There are all these dreams spinning in her head like yarn.
In one, Minerva seduces Ulysses to lose her virginity.
She ends up with children, a sexual history, and two ex-husbands.
Penelope becomes the friend she’s on the phone to every night.
It’s almost worth it to wake up in the middle of the night
covered in sweat while a hot flash wafts over her armored body
if she can lie there trembling to remember another dream
like when she reinvents commerce so nobody will shop at Wal-Mart,
or when she finds the cure for cancer before Juno loses a breast.
Life itself, not lack of sleep, is what makes her tired.
How many women can juggle as much as she does
and still find time to check their panties for a spot of blood?
Music for Menopause, her CD project, is almost complete.
Tomorrow she will tout a treadmill, her new-age symbol.
Friday she will go on The Today Show to talk about her latest book.
For the Woman Who Does Everything: Do a Little More
“Wretched soul that I am,” he said, “I have no heart for a pet.”
Ciacco the Glutton
Raw flesh is not for sale at PetSmart,
but then you wouldn’t expect it to be,
just as you wouldn’t expect to find a three-headed dog
with the tail of a serpent hunched over in a ferret cage
with an eviscerated plastic toy floating in a water bowl.

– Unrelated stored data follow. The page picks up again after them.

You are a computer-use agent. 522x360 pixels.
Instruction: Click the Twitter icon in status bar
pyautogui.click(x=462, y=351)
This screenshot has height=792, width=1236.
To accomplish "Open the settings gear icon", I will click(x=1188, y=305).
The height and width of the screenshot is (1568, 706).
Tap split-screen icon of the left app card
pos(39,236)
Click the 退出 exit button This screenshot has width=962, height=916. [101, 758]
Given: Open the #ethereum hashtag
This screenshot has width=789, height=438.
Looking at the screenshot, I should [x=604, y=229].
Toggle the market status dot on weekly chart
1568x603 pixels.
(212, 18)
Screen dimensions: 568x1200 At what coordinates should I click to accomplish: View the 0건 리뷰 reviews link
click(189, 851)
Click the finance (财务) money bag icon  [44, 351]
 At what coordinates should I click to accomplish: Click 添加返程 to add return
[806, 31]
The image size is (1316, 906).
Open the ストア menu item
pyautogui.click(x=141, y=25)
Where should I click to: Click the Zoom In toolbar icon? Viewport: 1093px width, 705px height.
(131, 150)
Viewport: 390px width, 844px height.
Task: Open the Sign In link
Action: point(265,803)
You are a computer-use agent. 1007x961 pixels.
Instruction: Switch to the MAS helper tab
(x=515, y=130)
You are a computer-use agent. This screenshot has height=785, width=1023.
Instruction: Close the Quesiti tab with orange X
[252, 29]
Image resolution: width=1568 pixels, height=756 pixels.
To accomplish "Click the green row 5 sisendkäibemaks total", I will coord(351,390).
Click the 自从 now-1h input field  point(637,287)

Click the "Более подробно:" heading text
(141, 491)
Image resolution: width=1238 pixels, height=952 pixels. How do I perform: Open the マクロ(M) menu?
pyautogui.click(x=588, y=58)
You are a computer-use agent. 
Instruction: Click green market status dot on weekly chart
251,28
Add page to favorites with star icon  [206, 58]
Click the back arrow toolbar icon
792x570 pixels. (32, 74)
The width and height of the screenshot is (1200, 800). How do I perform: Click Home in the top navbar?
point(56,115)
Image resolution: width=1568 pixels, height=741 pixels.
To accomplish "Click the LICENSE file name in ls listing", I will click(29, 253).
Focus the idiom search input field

The howls coming from this creature are almost human,
about a quarter female, like Echinda, the monster’s mother.
They’re enough to make the newly neutered tabby cat
break out of its own cage to offer the creature its dried-out teats—
enough to make me forget my moratorium on new pets.
Nearby, less maternal, a dachshund-poodle mix, twin black labs,
and retired greyhound with the face of Hercules
settle on their haunches, watching the pathetic mongrel
dropped off earlier by an obese old man in dark glasses.
Outside the store, rain, sleet, snow, and hail are falling
on shoppers who have gathered at the window to stare.
Only the courageous can enter the automatic door now,
which is how I came to be here, just as brave and wise as Virgil,
listening to the old man tell his tale of woe to the assistant manager.
Who was she to know the animal was not his to give?
Who was I to know that Ceberus was not mine to buy?
When you’re standing at the gates of hell with a charge card,
even a monster can look like a faithful companion.